• **Exercise description**
Copy out all of the material below, replacing each occurrence of "computer-use agent" with "desktop assistant" and leaving everything else unchanged.

◇ ◇ ◇ ◇ ◇ ◇ ◇

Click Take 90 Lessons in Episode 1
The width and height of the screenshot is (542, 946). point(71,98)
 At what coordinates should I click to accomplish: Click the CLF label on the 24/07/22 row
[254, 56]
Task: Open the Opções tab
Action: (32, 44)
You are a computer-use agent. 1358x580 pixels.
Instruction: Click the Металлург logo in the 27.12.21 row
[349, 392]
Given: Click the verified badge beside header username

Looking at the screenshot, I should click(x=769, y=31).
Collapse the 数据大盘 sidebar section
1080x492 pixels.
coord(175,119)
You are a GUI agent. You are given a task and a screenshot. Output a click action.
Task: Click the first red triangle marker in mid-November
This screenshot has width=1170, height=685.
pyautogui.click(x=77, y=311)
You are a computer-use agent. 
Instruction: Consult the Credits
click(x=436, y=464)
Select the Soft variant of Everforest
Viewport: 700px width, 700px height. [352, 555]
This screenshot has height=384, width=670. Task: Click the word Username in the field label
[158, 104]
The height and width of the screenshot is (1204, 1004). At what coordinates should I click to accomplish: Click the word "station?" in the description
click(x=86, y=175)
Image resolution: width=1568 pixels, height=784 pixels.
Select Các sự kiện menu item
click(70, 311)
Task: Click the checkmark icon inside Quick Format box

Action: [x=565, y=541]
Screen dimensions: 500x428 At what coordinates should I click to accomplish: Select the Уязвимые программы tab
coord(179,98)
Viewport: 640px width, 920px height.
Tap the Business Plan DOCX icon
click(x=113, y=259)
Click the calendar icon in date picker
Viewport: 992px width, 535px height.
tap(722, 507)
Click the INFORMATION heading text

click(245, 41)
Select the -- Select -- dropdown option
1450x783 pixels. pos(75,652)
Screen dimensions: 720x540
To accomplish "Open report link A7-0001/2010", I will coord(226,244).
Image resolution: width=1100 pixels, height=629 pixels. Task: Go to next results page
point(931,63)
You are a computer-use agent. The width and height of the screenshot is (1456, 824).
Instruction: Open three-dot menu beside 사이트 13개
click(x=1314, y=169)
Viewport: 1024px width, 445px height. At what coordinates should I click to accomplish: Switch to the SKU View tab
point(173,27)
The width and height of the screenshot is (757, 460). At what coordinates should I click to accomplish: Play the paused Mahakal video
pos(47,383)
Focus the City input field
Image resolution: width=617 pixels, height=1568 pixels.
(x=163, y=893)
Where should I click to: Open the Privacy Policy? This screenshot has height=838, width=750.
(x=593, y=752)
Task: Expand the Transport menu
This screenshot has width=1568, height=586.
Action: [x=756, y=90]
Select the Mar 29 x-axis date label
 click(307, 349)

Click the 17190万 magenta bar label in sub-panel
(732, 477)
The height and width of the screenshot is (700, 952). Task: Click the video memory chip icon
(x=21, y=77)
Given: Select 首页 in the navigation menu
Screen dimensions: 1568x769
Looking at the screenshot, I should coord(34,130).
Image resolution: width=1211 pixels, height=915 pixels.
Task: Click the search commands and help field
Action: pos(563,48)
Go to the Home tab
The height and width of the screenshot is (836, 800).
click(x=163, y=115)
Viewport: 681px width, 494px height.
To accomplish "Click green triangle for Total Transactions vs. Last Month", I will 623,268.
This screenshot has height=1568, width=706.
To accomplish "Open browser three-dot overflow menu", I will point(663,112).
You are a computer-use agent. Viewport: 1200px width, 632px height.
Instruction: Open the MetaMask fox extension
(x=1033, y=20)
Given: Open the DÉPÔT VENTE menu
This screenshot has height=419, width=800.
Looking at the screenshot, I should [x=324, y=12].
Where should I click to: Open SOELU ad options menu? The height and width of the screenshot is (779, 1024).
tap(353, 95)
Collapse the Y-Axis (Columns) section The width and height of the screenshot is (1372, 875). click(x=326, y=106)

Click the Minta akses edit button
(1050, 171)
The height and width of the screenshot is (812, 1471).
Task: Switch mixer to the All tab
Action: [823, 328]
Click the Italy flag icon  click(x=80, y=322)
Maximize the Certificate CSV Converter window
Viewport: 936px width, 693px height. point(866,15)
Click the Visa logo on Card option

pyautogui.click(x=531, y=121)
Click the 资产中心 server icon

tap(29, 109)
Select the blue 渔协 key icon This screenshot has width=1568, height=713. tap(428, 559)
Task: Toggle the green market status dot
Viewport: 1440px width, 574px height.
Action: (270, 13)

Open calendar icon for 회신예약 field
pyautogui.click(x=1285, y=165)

◇ ◇ ◇ ◇ ◇ ◇ ◇

• **Worked solution**
Click Take 90 Lessons in Episode 1
The width and height of the screenshot is (542, 946). point(71,98)
 At what coordinates should I click to accomplish: Click the CLF label on the 24/07/22 row
[254, 56]
Task: Open the Opções tab
Action: (32, 44)
You are a desktop assistant. 1358x580 pixels.
Instruction: Click the Металлург logo in the 27.12.21 row
[349, 392]
Given: Click the verified badge beside header username

Looking at the screenshot, I should click(x=769, y=31).
Collapse the 数据大盘 sidebar section
1080x492 pixels.
coord(175,119)
You are a GUI agent. You are given a task and a screenshot. Output a click action.
Task: Click the first red triangle marker in mid-November
This screenshot has width=1170, height=685.
pyautogui.click(x=77, y=311)
You are a desktop assistant. 
Instruction: Consult the Credits
click(x=436, y=464)
Select the Soft variant of Everforest
Viewport: 700px width, 700px height. [352, 555]
This screenshot has height=384, width=670. Task: Click the word Username in the field label
[158, 104]
The height and width of the screenshot is (1204, 1004). At what coordinates should I click to accomplish: Click the word "station?" in the description
click(x=86, y=175)
Image resolution: width=1568 pixels, height=784 pixels.
Select Các sự kiện menu item
click(70, 311)
Task: Click the checkmark icon inside Quick Format box

Action: [x=565, y=541]
Screen dimensions: 500x428 At what coordinates should I click to accomplish: Select the Уязвимые программы tab
coord(179,98)
Viewport: 640px width, 920px height.
Tap the Business Plan DOCX icon
click(x=113, y=259)
Click the calendar icon in date picker
Viewport: 992px width, 535px height.
tap(722, 507)
Click the INFORMATION heading text

click(245, 41)
Select the -- Select -- dropdown option
1450x783 pixels. pos(75,652)
Screen dimensions: 720x540
To accomplish "Open report link A7-0001/2010", I will coord(226,244).
Image resolution: width=1100 pixels, height=629 pixels. Task: Go to next results page
point(931,63)
You are a desktop assistant. The width and height of the screenshot is (1456, 824).
Instruction: Open three-dot menu beside 사이트 13개
click(x=1314, y=169)
Viewport: 1024px width, 445px height. At what coordinates should I click to accomplish: Switch to the SKU View tab
point(173,27)
The width and height of the screenshot is (757, 460). At what coordinates should I click to accomplish: Play the paused Mahakal video
pos(47,383)
Focus the City input field
Image resolution: width=617 pixels, height=1568 pixels.
(x=163, y=893)
Where should I click to: Open the Privacy Policy? This screenshot has height=838, width=750.
(x=593, y=752)
Task: Expand the Transport menu
This screenshot has width=1568, height=586.
Action: [x=756, y=90]
Select the Mar 29 x-axis date label
 click(307, 349)

Click the 17190万 magenta bar label in sub-panel
(732, 477)
The height and width of the screenshot is (700, 952). Task: Click the video memory chip icon
(x=21, y=77)
Given: Select 首页 in the navigation menu
Screen dimensions: 1568x769
Looking at the screenshot, I should coord(34,130).
Image resolution: width=1211 pixels, height=915 pixels.
Task: Click the search commands and help field
Action: pos(563,48)
Go to the Home tab
The height and width of the screenshot is (836, 800).
click(x=163, y=115)
Viewport: 681px width, 494px height.
To accomplish "Click green triangle for Total Transactions vs. Last Month", I will 623,268.
This screenshot has height=1568, width=706.
To accomplish "Open browser three-dot overflow menu", I will point(663,112).
You are a desktop assistant. Viewport: 1200px width, 632px height.
Instruction: Open the MetaMask fox extension
(x=1033, y=20)
Given: Open the DÉPÔT VENTE menu
This screenshot has height=419, width=800.
Looking at the screenshot, I should [x=324, y=12].
Where should I click to: Open SOELU ad options menu? The height and width of the screenshot is (779, 1024).
tap(353, 95)
Collapse the Y-Axis (Columns) section The width and height of the screenshot is (1372, 875). click(x=326, y=106)

Click the Minta akses edit button
(1050, 171)
The height and width of the screenshot is (812, 1471).
Task: Switch mixer to the All tab
Action: [823, 328]
Click the Italy flag icon  click(x=80, y=322)
Maximize the Certificate CSV Converter window
Viewport: 936px width, 693px height. point(866,15)
Click the Visa logo on Card option

pyautogui.click(x=531, y=121)
Click the 资产中心 server icon

tap(29, 109)
Select the blue 渔协 key icon This screenshot has width=1568, height=713. tap(428, 559)
Task: Toggle the green market status dot
Viewport: 1440px width, 574px height.
Action: (270, 13)

Open calendar icon for 회신예약 field
pyautogui.click(x=1285, y=165)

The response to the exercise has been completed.